Desde la justicia se esgrimió un argumento poco convincente; no hay suficientes tobilleras electrónicas para satisfacer esa demanda. La pregunta, en todo caso, es por qué se prioriza a los denominados presos vip, si todos somos iguales ante la ley. Todos o ninguno, diría Grabois.
La respuesta es siempre la misma, la intervención de la política. Así como en tiempos de Mauricio Macri hubo una lluvia de prisiones preventivas a ex funcionarios kirchneristas acusados de corrupción, en su mayoría sin ajustarse a derecho, ahora –y a pesar de las promesas del presidente Alberto Fernández de no influir sobre las decisiones de la justicia- es evidente y público el condicionamiento que muchos integrantes del gobierno ejercen sobre el poder judicial, sin descontar la reforma que propuso el propio jefe de Estado para licuar el poder de Comodoro Py, donde se centralizan las causas que inquietan a Cristina y a su entorno.
No hace falta irse muy lejos en el tiempo para evidenciar la presión política sobre la justicia. Hace pocos días el secretario de Derechos Humanos de la Nación, Horacio Pietragalla, pidió que al ex secretario de Transporte Ricardo Jaime -ya con sentencia firme por la tragedia de once- le otorguen la prisión domiciliaria.

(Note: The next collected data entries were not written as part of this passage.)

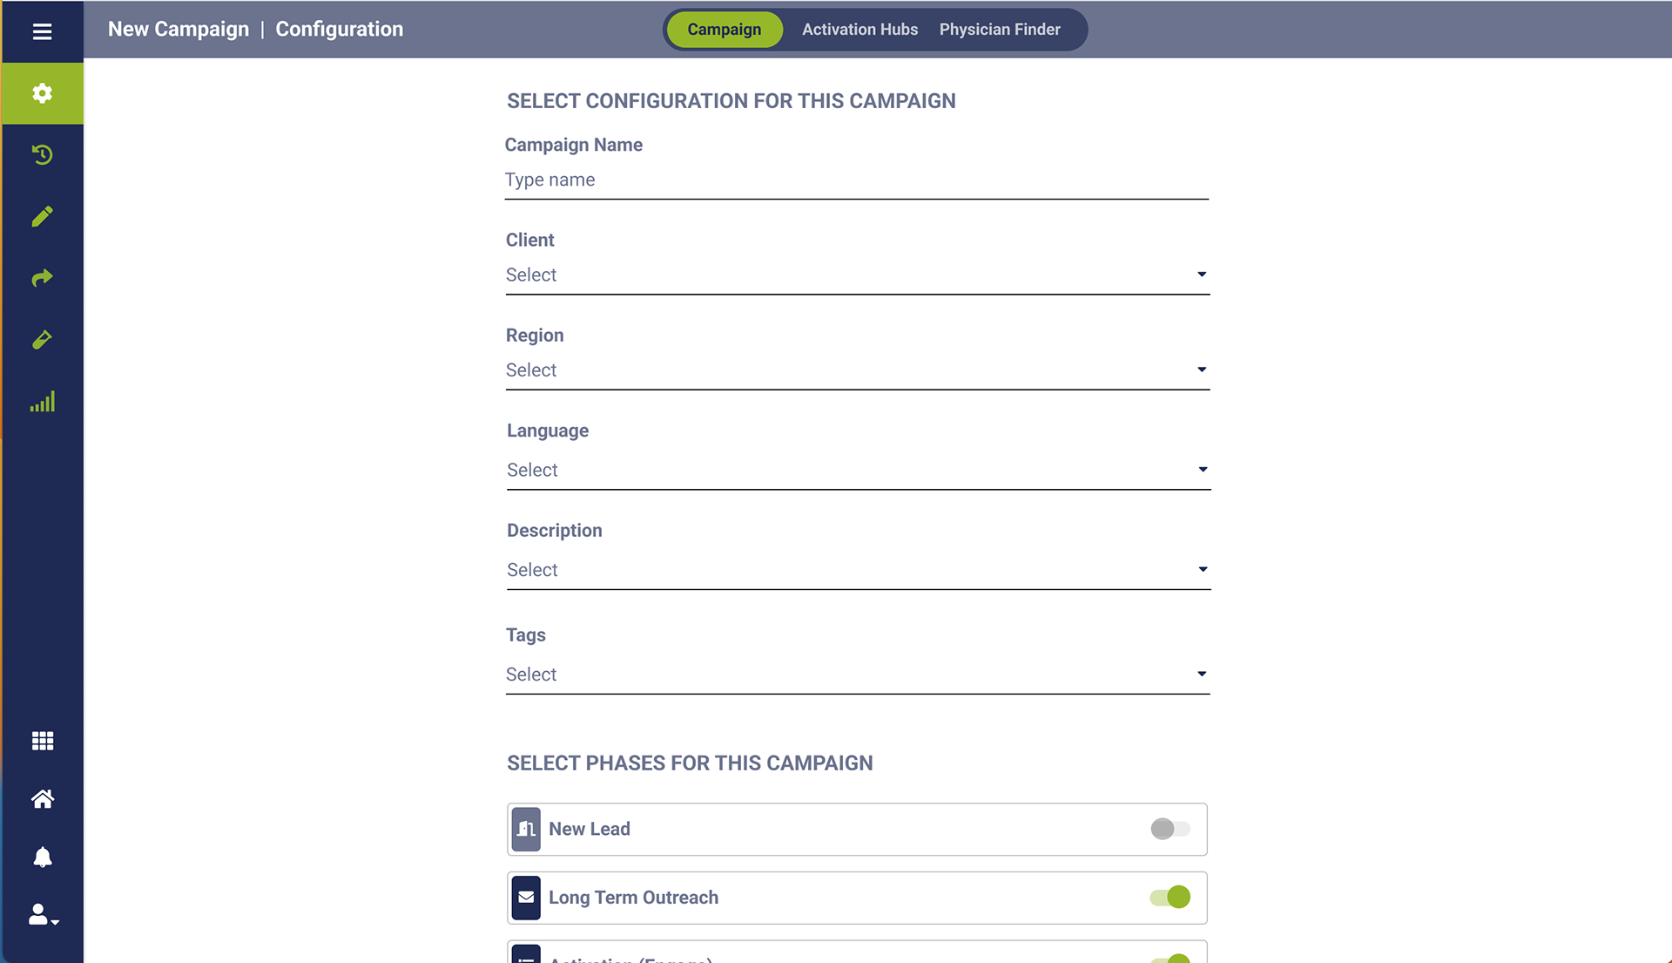Expand the Region dropdown
Screen dimensions: 1672x963
coord(857,370)
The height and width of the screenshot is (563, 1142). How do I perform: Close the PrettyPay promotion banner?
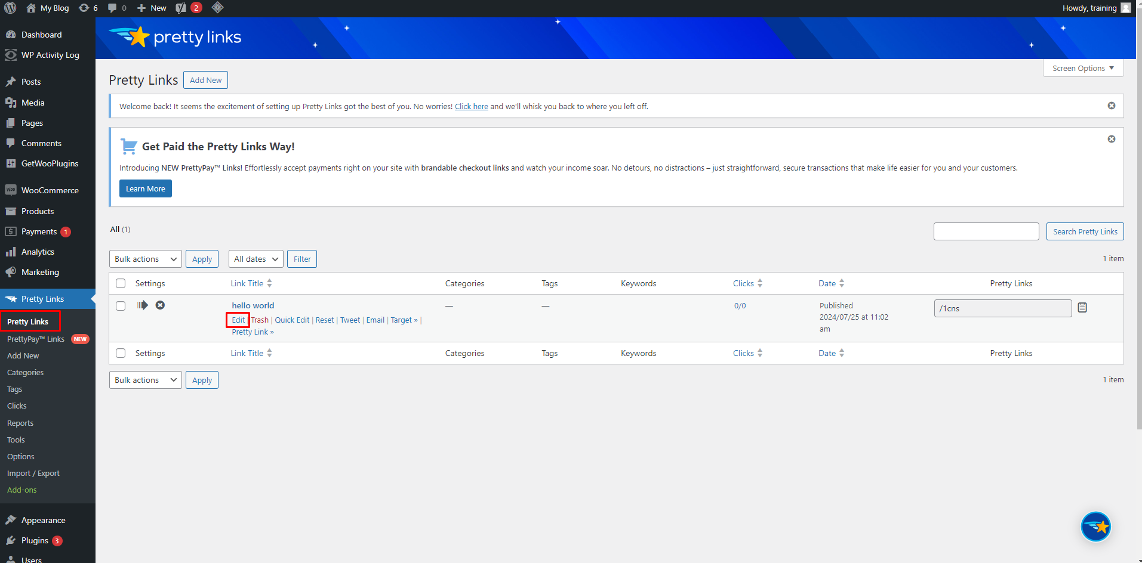[1111, 139]
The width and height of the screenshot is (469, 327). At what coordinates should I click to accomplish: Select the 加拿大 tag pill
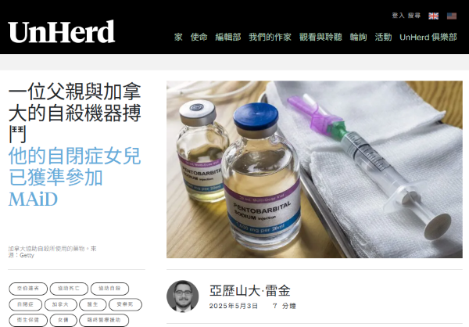pyautogui.click(x=61, y=304)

En definitiva, no se trata de un problema atribuible a un partido político ni a un gobierno en particular, sino más bien a una decisión política del sistema todo. Está claro que, mientras se vulneren los derechos básicos de una importante franja de la sociedad, sin el funcionamiento independiente y autárquico de cada uno de los poderes del Estado, seguiremos cultivando una “democracia boba”.